Critical Role of Support-Dependent Water Dissociation in the Alkaline Hydrogen Evolution on Single-Atom Platinum Catalysts

Single-atom catalysts (SACs) provide a promising strategy to minimize precious-metal loading while simultaneously preserving high catalytic performance in alkaline hydrogen evolution reaction (HER). However, slow water dissociation kinetics in alkaline electrolytes remain a major bottleneck for efficient HER. Herein, we design and synthesize single-atom platinum on Fe3O4, Fe2O3, and carbon fiber paper (CFP) supports (i.e., Pt1/Fe3O4, Pt1/ Fe2O3, and Pt1/CFP, respectively) to demonstrate the role of support-dependent interfacial water dissociation in alkaline HER. The distinct Fe3O4 phase induces favorable electronic modulation, promoting water dissociation and optimizing intermediate adsorption, whereas Fe2O3 and carbon supports exhibit weaker interfacial coupling and higher dissociation barriers, resulting in slower HER kinetics.

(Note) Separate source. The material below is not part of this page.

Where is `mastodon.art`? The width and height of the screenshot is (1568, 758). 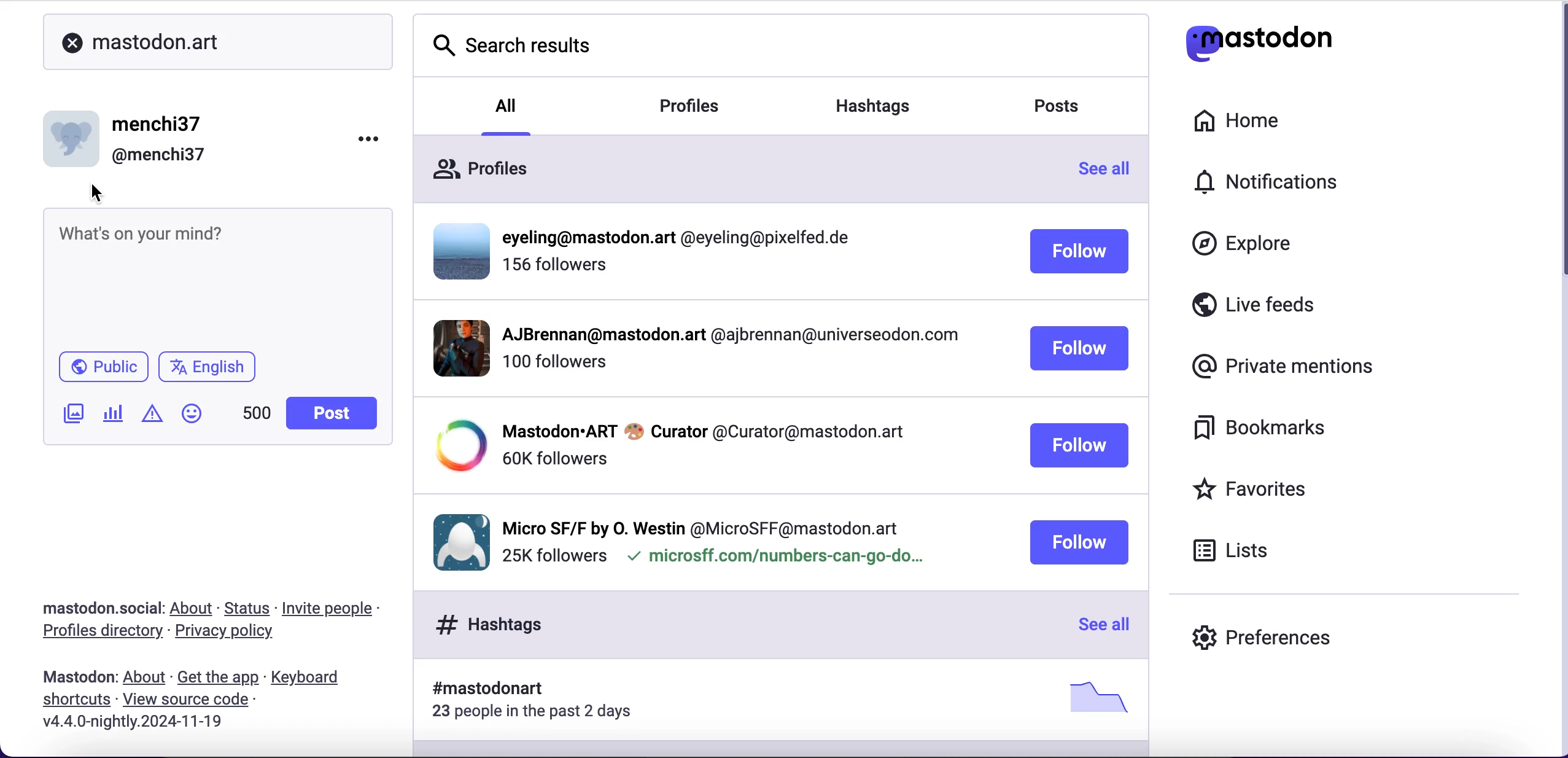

Consequently, Pt1/Fe3O4 achieves optimal alkaline HER activity of ∼46 mV at 10 mA cm−2 and ∼103 mV at 100 mA cm−2, compared with 126 and 307 mV for Pt1/ Fe2O3 and 65 mV and 168 mV for Pt1/CFP at the same current densities, outperforming reported Pt-based single-atom catalysts. These findings demonstrate that the support plays a critical role in interfacial water activation and HER kinetics, providing insights for the development of efficient single-atom electrocatalysts.